Pham groupings reflected the genetic relationships of P. larvae phages. The genomic sequence comparison of Jimmer1 and Jimmer2 using ClustalW identified differences in 80 bp of the 54,312 bp genomes (99.85% similar) . All corresponding genes between Jimmer1 and Jimmer2 shared the same phams. Of the 80 P. larvae phage genes in Jimmer1 and Jimmer2, 31 were unique to these two phages and were not found in any other phages in the database. These 31 genes would be orphams if Jimmer2 were not isolated (Table 3).
Phamerator identified conserved domains in at least one gene in 1,501 phams (24.3%) of the total 6,181 phams in the database. Although many P. larvae phage genes encoded proteins with significant BLAST hits, less than half of the proteins had a known function. Of all P. larvae phage putative proteins, 86% had a BLAST hit with an E-value less than 1 × 10-4 (see Table 3), yet only 48% of the proteins returned BLAST hits listing a function. Conserved domains were identified in only 43% of the P. larvae phage putative proteins (Table 3). Phages Emery and phiIBB_Pl23 contained the most orphams, the fewest BLAST hits, and the most putative proteins with no identifiable conserved domains.
P. larvaephages share structural and regulatory genes with similar functions
Conserved domains and BLAST hits matching phage or bacterial proteins were used to assign functions to 234 gene products in the six P. larvae phages, indicating that these genes were not novel and were characteristically found in other phages. The assembly and structural proteins were grouped according to function in Table 4. The regulatory and non-structural proteins are listed in Table 5. The pham assignment for each gene is shown in parentheses. Pham numbers are specific to the Phamerator database used for this analysis.
Most of the functions listed in Tables 4 and 5 describe proteins found in more than one phage. For example, all five of the P. larvae myoviruses contained seven proteins that belonged to the same family or superfamily but not always to the same pham. The function of these proteins includes head morphogenesis, tape measure, baseplate (see Table 4), LysM peptidoglycan binding, peptidoglycan hydrolase, PBSX, and bacteriocin (see Table 5).
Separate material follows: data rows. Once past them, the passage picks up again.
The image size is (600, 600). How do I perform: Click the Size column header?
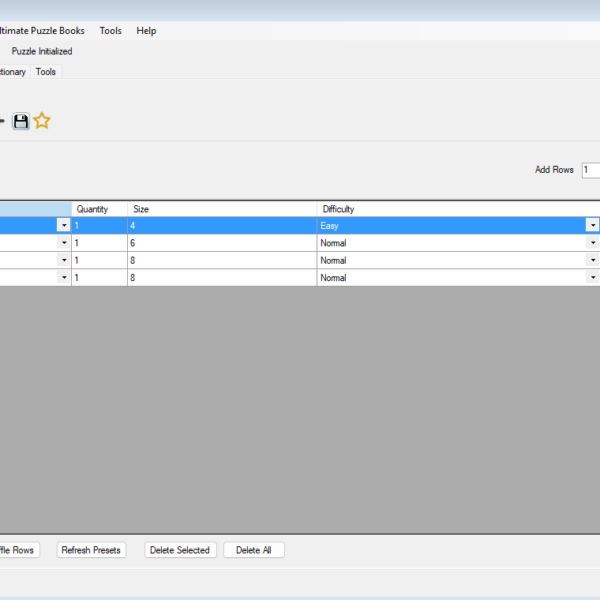coord(221,209)
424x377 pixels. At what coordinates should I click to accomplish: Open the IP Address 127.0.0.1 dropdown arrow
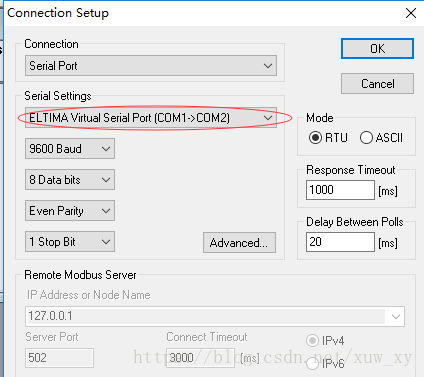click(396, 316)
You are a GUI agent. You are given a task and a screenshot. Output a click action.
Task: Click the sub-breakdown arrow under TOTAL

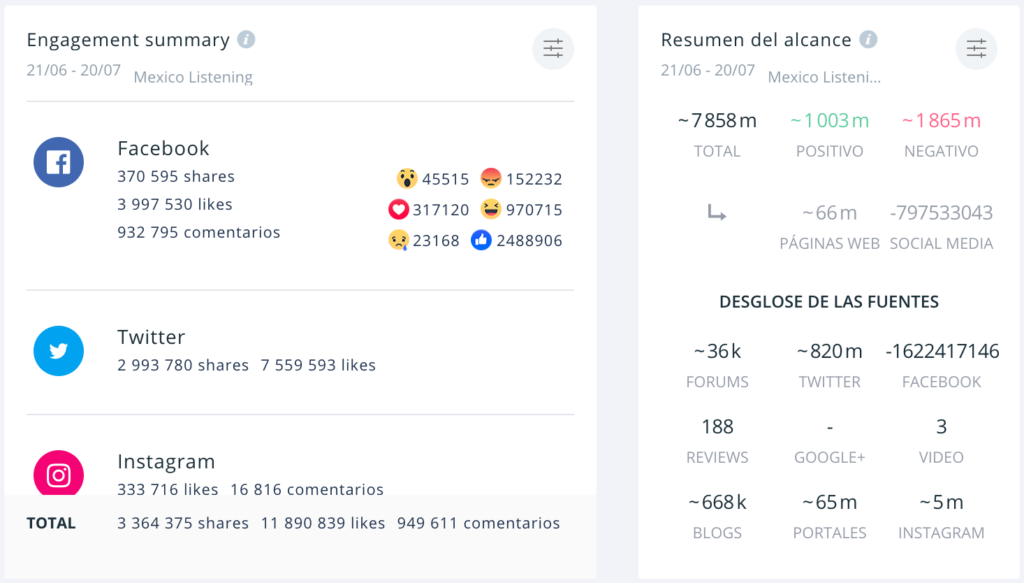pos(716,212)
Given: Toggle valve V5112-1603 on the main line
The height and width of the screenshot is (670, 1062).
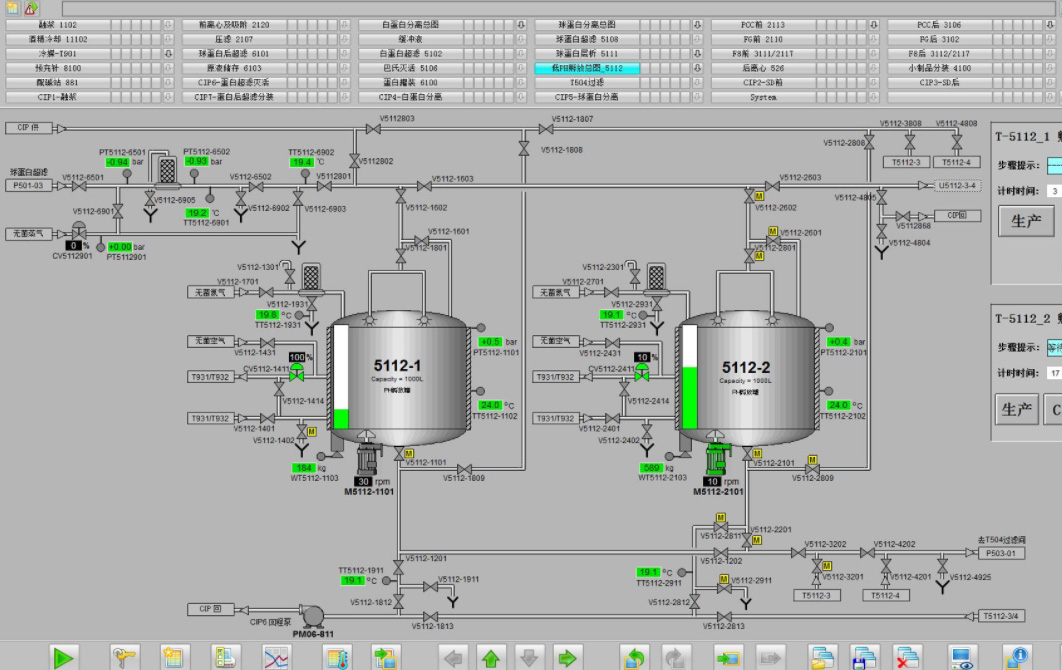Looking at the screenshot, I should 425,185.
Few proteins with known functions were identified as putative virulence factors. BLAST results indicate that gp26 in P. larvae phage phiIBB_Pl23 is a protein that is toxic to insect larvae. No toxin genes were identified in the P. larvae myoviruses. Other host-related proteins include an ABC transporter-like protein found in P. larvae phages Abouo, Davies, Jimmer1, Jimmer2, and phiIBB_Pl23 as well as an XRE-family transcriptional regulator found in all P. larvae phages. The five myoviruses contained between five and ten of these regulators per genome compared to only two in the siphovirus phiIBB_Pl23. Abouo gp51, Jimmer1 gp58, Jimmer2 gp58 and Emery gp40, gp64, and gp65 (Table 5) are the only transcriptional regulators that share a pham with a non-P. larvae phage. All others are only found in P. larvae phages. It is not known what effects these transcriptional regulators have on the host, but they do contain a canonical helix-turn-helix (HTH) domain. Very few of the regulatory genes in these phages have known functions.
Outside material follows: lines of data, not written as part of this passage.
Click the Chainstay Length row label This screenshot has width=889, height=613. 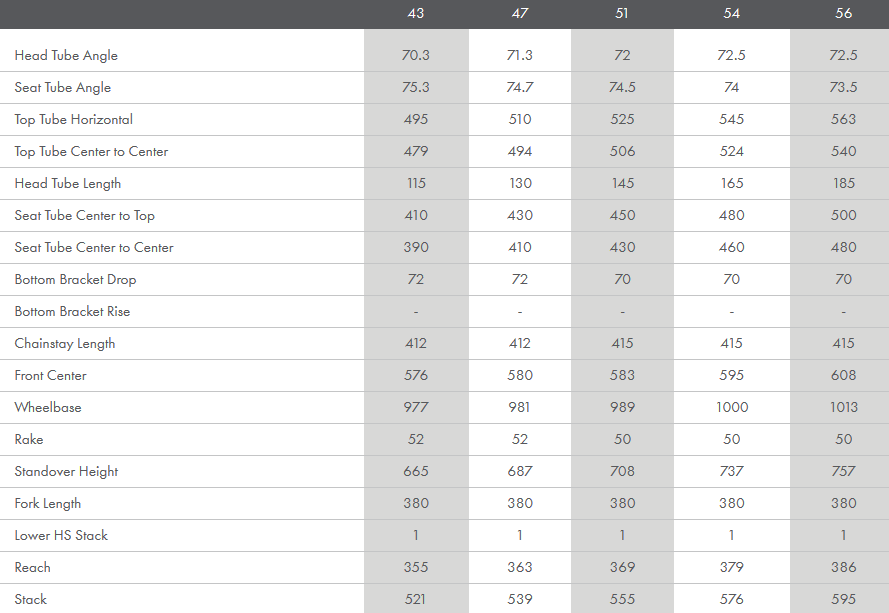click(65, 344)
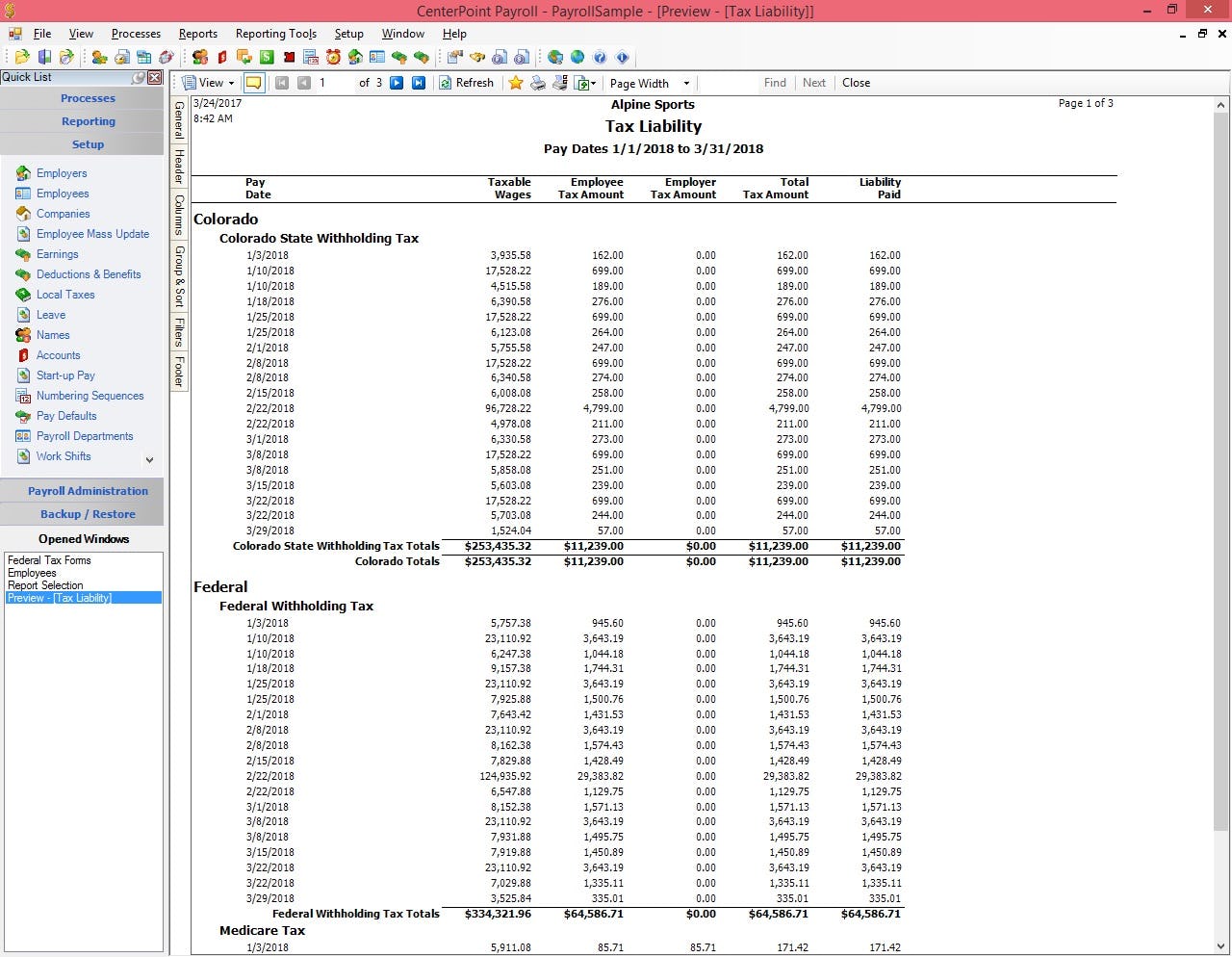Open the Local Taxes setup icon
1232x957 pixels.
pyautogui.click(x=65, y=295)
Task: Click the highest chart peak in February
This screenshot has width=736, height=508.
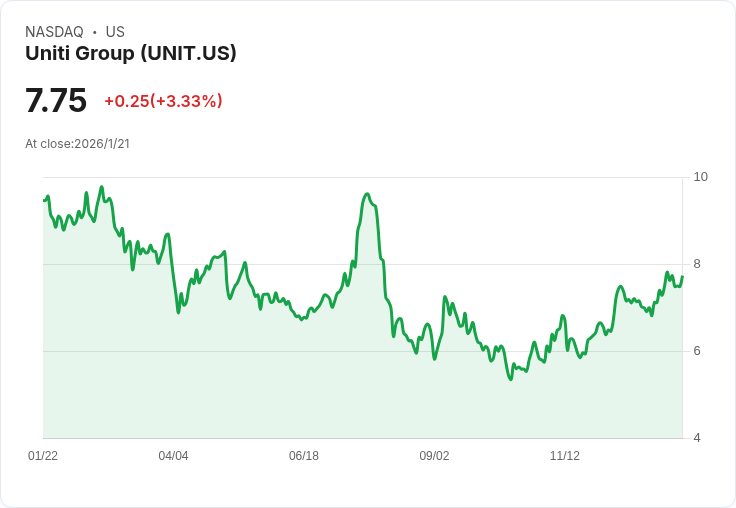Action: point(101,187)
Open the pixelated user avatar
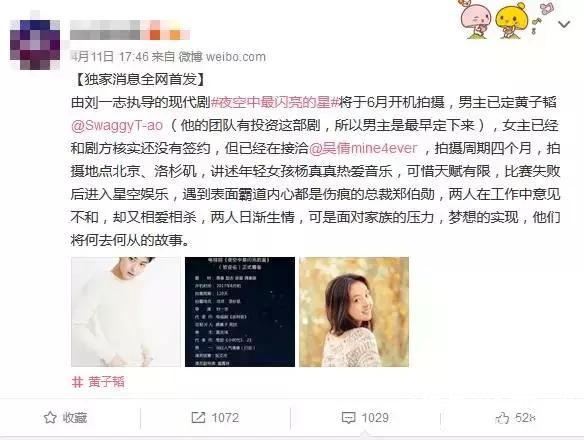 pos(35,45)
Phage genome organization and pham groupings indicate relatedness of four P. larvaephages
A linear genome map of the six P. larvae phages shows that the genes in phages Jimmer1, Jimmer2, Abouo, and Davies are organized similarly (Figure 3). Identically colored genes encode products that share a pham, while white genes encode orpham gene products. There are 58 phams that each contained gene products from phages Abouo, Davies, Jimmer1, and Jimmer2. Proteins in 30 of these phams had identifiable functions based on BLAST hits and are italicized in Tables 4 and 5. Of the 58 conserved phams, 38 did not contain homologs from any other phage in the database. Of the remaining 20 phams that have homologs from other phage types, three of the most populated phams are those containing small terminase (13 members), large terminase (14 members), and portal protein (13 members). Of the 16 other phages that shared one of these phams with the four similar P. larvae myoviruses, only three phages shared all three phams: Staphylococcus phages 37, 88, and PH15.
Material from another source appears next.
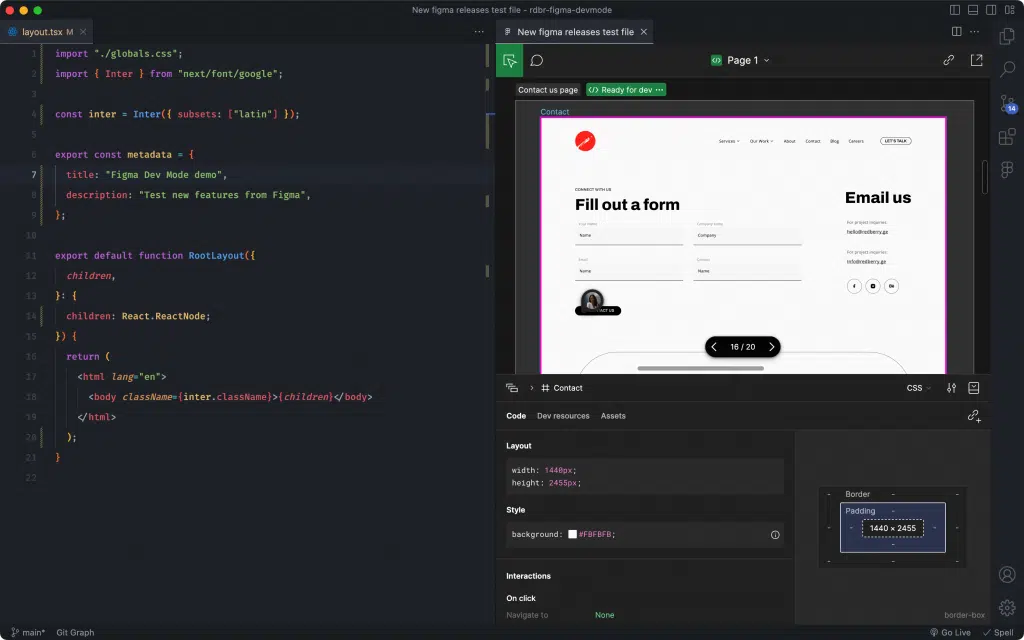This screenshot has height=640, width=1024.
Task: Select the cursor tool in the Figma toolbar
Action: coord(510,60)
Phamily relationships of large terminase proteins indicate putative DNA packaging strategies
Phage gene products must meet stringent parameters in order be grouped into a pham with other genes that encode similar proteins. Because gene products in a pham are highly similar, phylogenetic analysis indicates that these proteins will be more closely related than others with the same function. A neighbor-joining phylogenetic tree grouped large terminase proteins in the Phamerator database by phamily (Figure 4). Amino acid sequences of large terminase proteins can indicate the DNA packaging strategy . Phages Abouo, Davies, Jimmer1, and Jimmer2 likely use headful packaging and have circularly permuted terminal repeats based on close association with the large terminases of well-characterized headful packaging phages P40 , and SPP1  which share a pham. Phage phiIBB_Pl23 likely has 3′ cohesive ends based on close association with phage phiSLT . Further analysis of experimental data indicated that no phams generated by Phamerator contained terminases belonging to phages with different packaging strategies (data not shown). The packaging strategy for phage Emery is still undetermined because its large terminase protein is an orpham.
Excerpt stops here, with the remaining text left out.